Rosalie Ham’s 2000 novel The Dressmaker is described as “Gothic,” but its new film adaptation more often comes across as a picaresque with too much killjoy drama. It is an odd story, mixing haute couture, small-town gossipry, romance, dark secrets, an old murder mystery, and multiple random deaths. And yet it’s also not nearly odd enough, delivering all of this with a disappointingly straight-laced sensibility. It’s soapy melodrama with the fun dampened by “verisimilitude” – a Marvel-movie treatment for the book-club set.

The Dressmaker

At least Kate Winslet is having fun as the title character. Then again, one could read Tilly Dunnage’s too-good-for-this-shit attitude toward her awful hometown in the Australian outback as a manifestation of Winslet’s personal disdain. Whatever the case, she wears many astounding dresses and wears them well. The movie’s best scene plays with shifting and conflicting objectification as she purposefully sports a provocative outfit at a public gathering in order to scandalize her town. Self-confidence and how it relates to one’s presentation is a recurring theme — her sartorial prowess is Tilly’s main defense against a place where everyone hates her.
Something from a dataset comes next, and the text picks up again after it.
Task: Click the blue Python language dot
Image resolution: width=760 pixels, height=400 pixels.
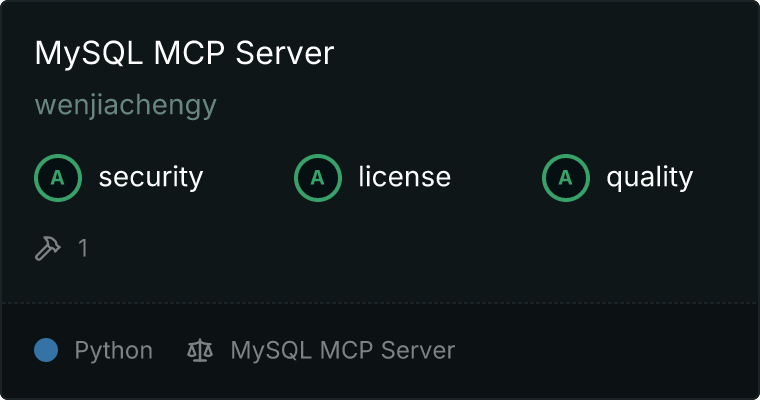Action: [x=46, y=350]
See, most people in the town of Dungatar are convinced that when Tilly was a child, she killed the young son of the town councillor. She was subsequently sent off and made her way to Europe, where she became an expert dressmaker. After 25 years, Tilly’s back to take care of her mentally unstable mother, Molly (a hammy but fun Judy Davis), and facing the simmering resentment of the entire population — save for the friendly, closeted crossdresser local policeman (an also hammy and also fun Hugo Weaving) and the poor but fetchingly Hemsworthy Teddy McSwiney (Liam, not Chris or Luke). In between flirting with Teddy and investigating how that boy died all those years ago, Tilly attempts to make nice with Dungatar’s shrewish masses by decking them out in all the latest and greatest looks. It doesn’t work, because small towns are just the worst, right?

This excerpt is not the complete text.